This is not to say a student shouldn’t strive for that ‘A+’ or try out for the lead in the school play, only that we all have different abilities, learning styles and gifts. Some subjects will be harder. That’s a fact. Withholding judgment is not a free ride to eliminate trying your very best.

Be Free from Judgment & Help Your Child Learn to Love Learning

The goal is to be free from judging the aftermath: Judging yourself as a parent for working late again, judging your child for getting a C on his math test, judging your spouse for not doing his share of the housework, judging that mom at the playground who always has your kid’s favorite bunny graham snack.

Learning to accept what is, opens the door to what could be.

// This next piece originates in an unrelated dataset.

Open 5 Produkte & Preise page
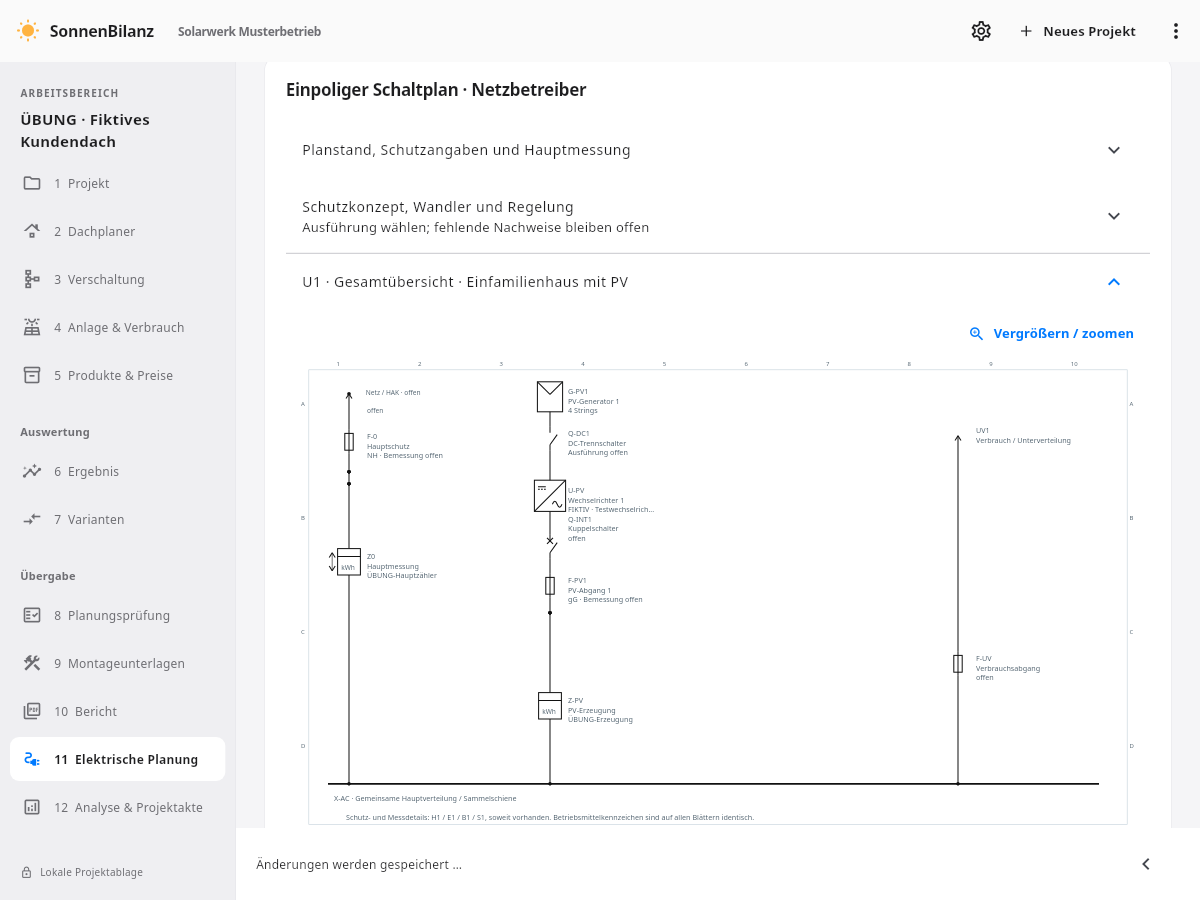Image resolution: width=1200 pixels, height=900 pixels. coord(118,375)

By refraining from judging yourself as a parent, teacher or provider, you are giving your child, your student, the freedom to explore.

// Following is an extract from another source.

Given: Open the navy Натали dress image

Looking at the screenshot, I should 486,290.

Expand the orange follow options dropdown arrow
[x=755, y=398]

Isn’t that really what’s at the crux of the matter. We feel stifled, so we judge. We need the freedom to say let’s try this, instead of I must do this.

By giving ourselves that freedom, we are teaching our kiddos how to love learning. And that’s the ultimate gift.

Christine Terry, J.D., is a Special Education Advocate & Founder of Terry Tutors. She created the One Wraparound Service for The Struggling Student, which includes Academic, Behavior, Special Education Advocacy, and School Placement services. Christine truly loves helping struggling students realize their inner potential and the possibilities that await them in and out of the classroom.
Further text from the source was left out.